The Directive forms part of the broader EU response to Russia’s aggression against Ukraine. EU sanctions against Russia — adopted under Council Regulations (EU) No 269/20144 and No 833/20145 and subsequent packages (20 packages had been adopted by the date of publication)6 — are in principle directly applicable. The problem was that enforcement of those prohibitions remained a matter of national law. Directive 2024/1226 closes that gap by harmonising criminal law provisions.

It is worth distinguishing two things: EU regulations on restrictive measures (i.e. the sanctions lists and prohibitions) apply directly, without any need for implementation.45 Directive 2024/1226 does not impose new economic sanctions — it places Member States under an obligation to treat violations of those sanctions as criminal offences. This is a subtle but important distinction, which we return to in a separate section below.

What the Directive introduces — common offence definitions and minimum penalties

Directive 2024/1226 defines an exhaustive catalogue of conduct that every EU Member State is required to criminalise.1 It covers situations in which a person intentionally and in breach of a prohibition or obligation constituting a Union restrictive measure:

  • makes funds or economic resources available to a designated person or entity,
  • fails to implement a decision to freeze funds or economic resources,
  • enables a person subject to a travel ban to enter or transit through EU territory,
  • carries out financial transactions or trade in goods and services subject to a prohibition,
  • provides financial and non-financial services to sanctioned entities,
  • circumvents sanctions or breaches reporting obligations arising from sanctions regimes.

The catalogue therefore covers not only financial transactions — but also trade in goods and the provision of advisory, logistical, or IT services.

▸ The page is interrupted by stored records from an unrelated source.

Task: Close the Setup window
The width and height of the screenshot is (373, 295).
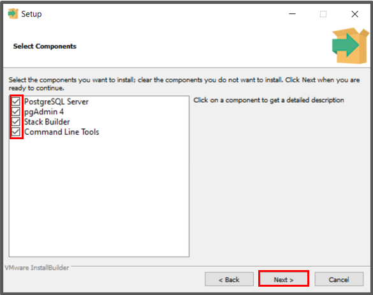Action: (x=355, y=14)
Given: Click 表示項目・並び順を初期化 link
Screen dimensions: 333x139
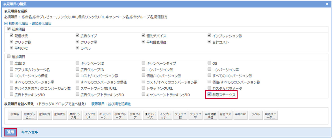Looking at the screenshot, I should 111,104.
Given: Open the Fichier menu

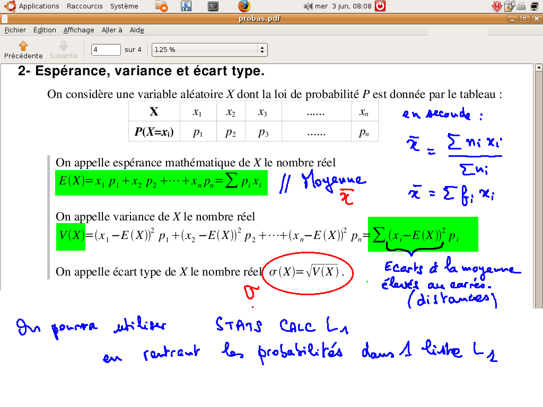Looking at the screenshot, I should [15, 30].
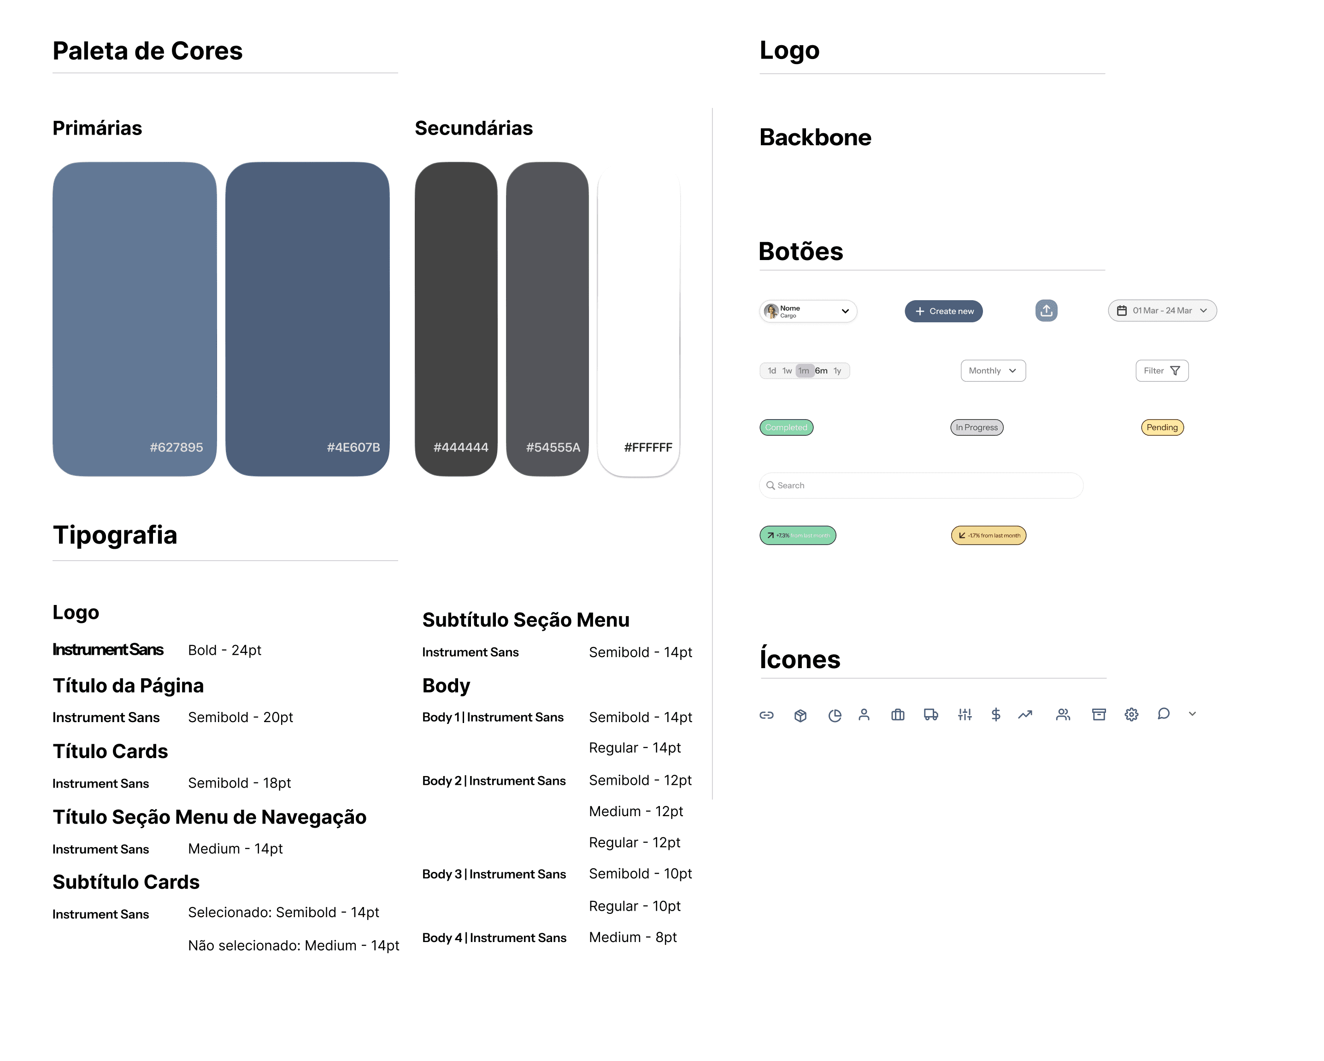The width and height of the screenshot is (1324, 1061).
Task: Click the delivery truck icon
Action: (x=930, y=714)
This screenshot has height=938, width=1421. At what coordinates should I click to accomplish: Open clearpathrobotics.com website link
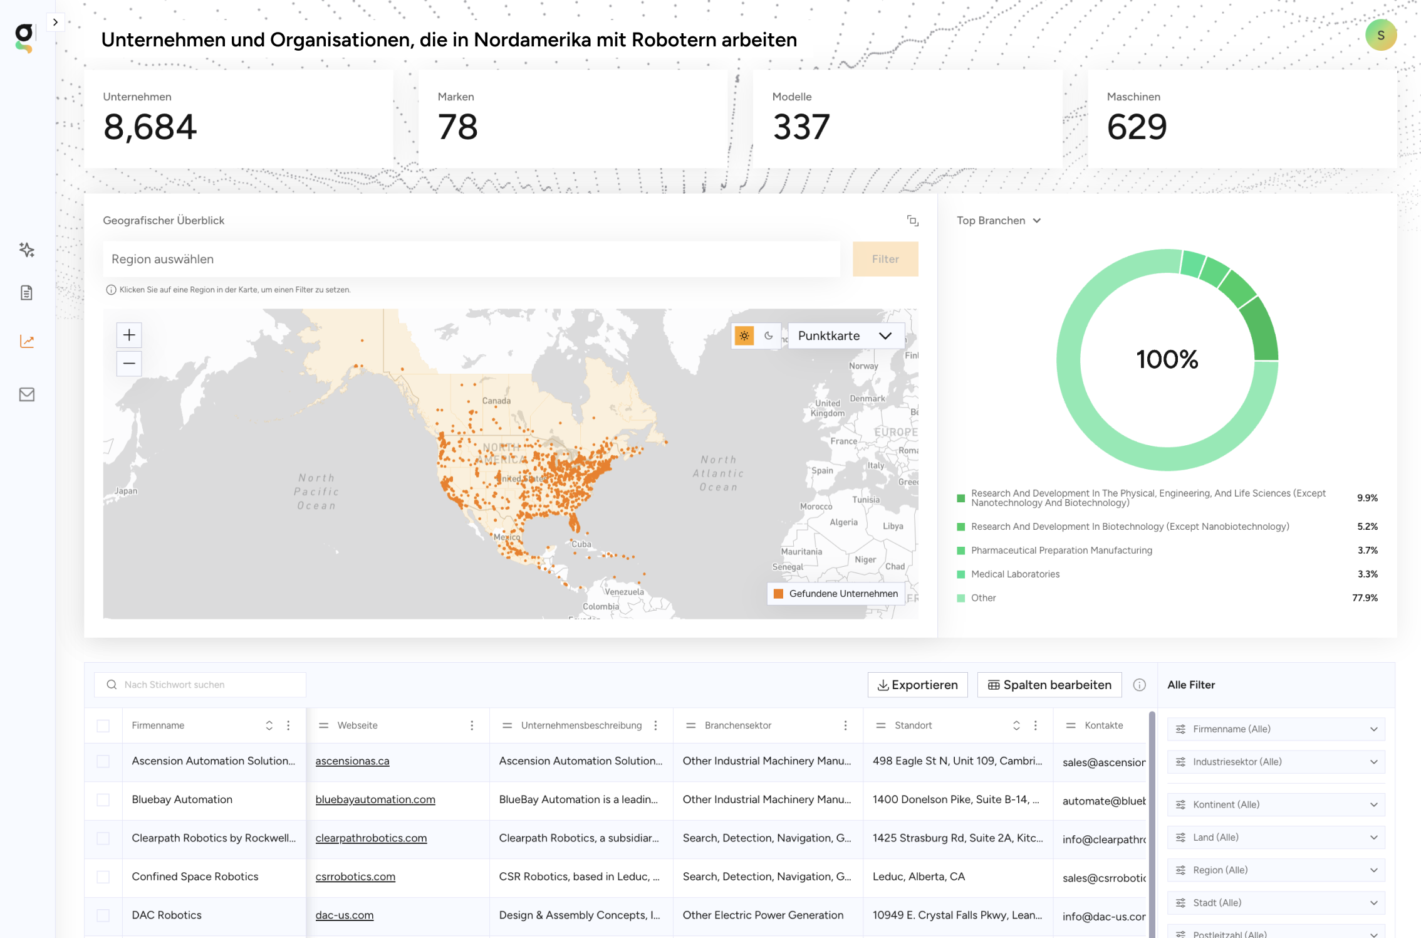[371, 838]
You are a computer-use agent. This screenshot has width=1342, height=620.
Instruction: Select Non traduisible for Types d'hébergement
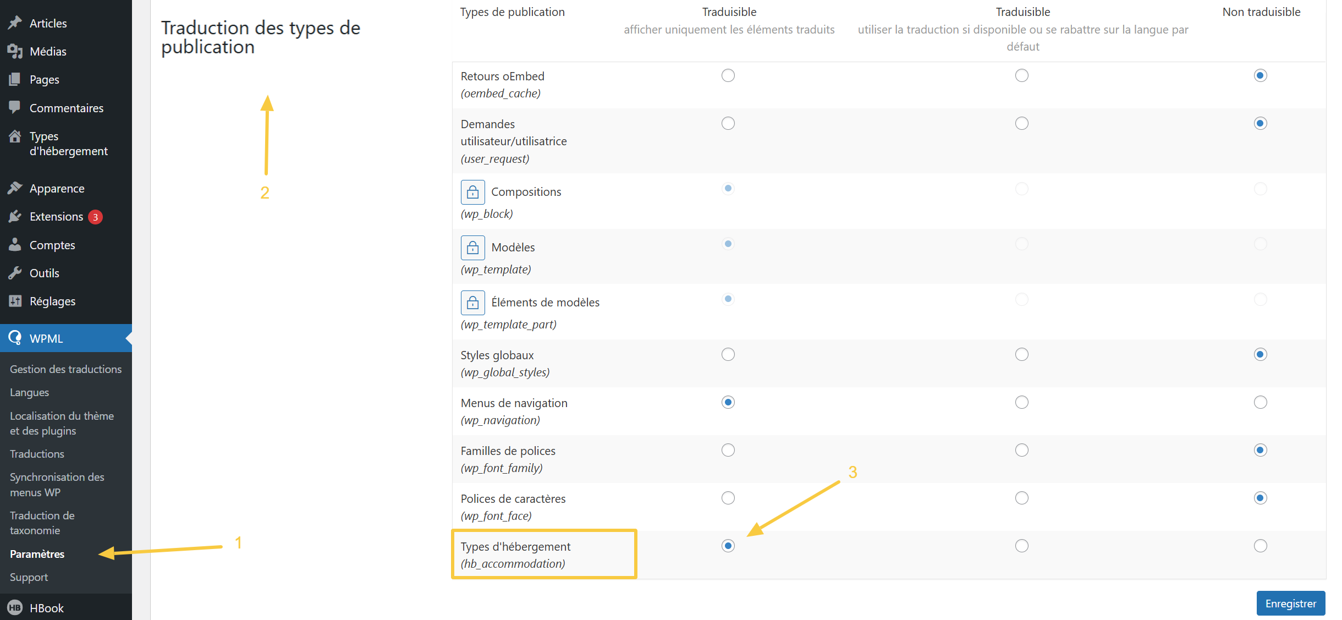click(1260, 546)
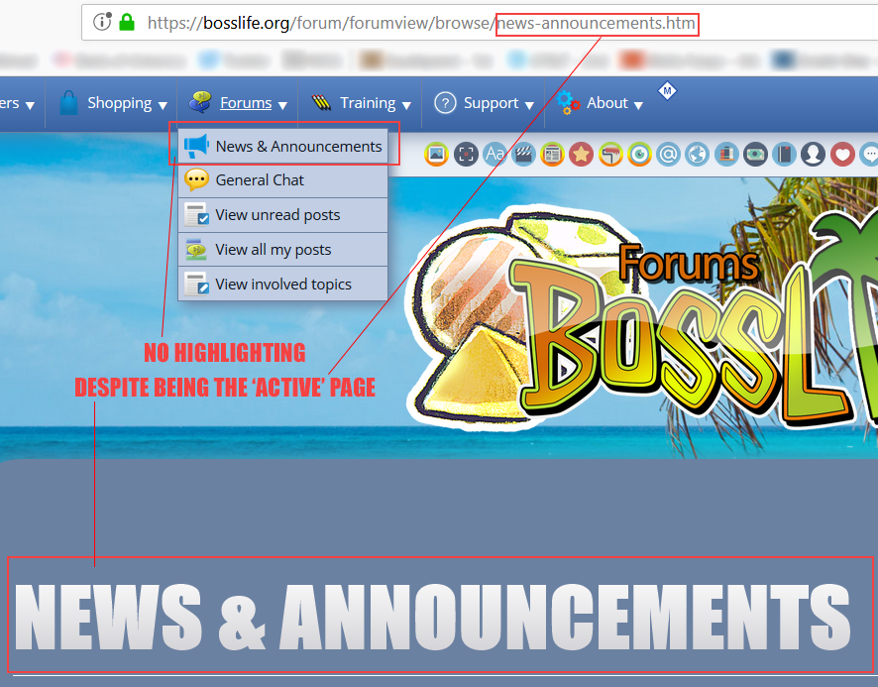Screen dimensions: 878x687
Task: Click the film clapperboard icon
Action: click(x=523, y=155)
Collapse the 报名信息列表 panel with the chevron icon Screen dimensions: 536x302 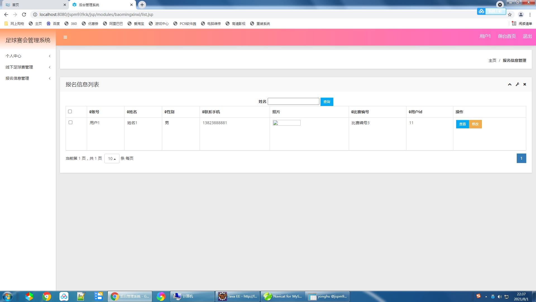[x=509, y=84]
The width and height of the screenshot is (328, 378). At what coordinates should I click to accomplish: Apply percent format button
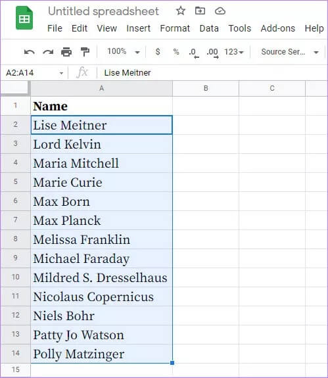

If your business is, for example, an estate agency, a translation bureau, or a training company that has provided services to a sanctioned entity, this catalogue applies to you as well.

A key element of the Directive is the “minimum for the maximum” mechanism: EU Member States must ensure that the maximum penalty provided in national law reaches at least a specified level. For violations involving funds or economic resources worth at least EUR 100,000, the Directive requires that the maximum custodial sentence be at least five years.3 The Directive does not prohibit higher penalties — some EU Member States have set national ceilings above the minimum required by the Directive — but it establishes the lower bound.

The Directive also criminalises incitement and aiding and abetting in sanctions violations.1 Your procurement employee who “turned a blind eye” to the fact that a business partner appears on a sanctions list may also face liability — not only the chief executive.

Liability of natural and legal persons — management in the crosshairs

Directive 2024/1226 expressly distinguishes between two categories of persons who may bear liability: natural persons and legal persons (companies, business owners).1

Natural persons — chief executives and board members face criminal liability

Criminal liability under the Directive relates primarily to natural persons — the specific individuals who took the decision about a given transaction or managed the process that led to the violation. A chief executive officer, operations director, or authorised signatory (prokura holder) — any natural person who intentionally caused a sanctions violation may stand before a criminal court and receive a custodial sentence.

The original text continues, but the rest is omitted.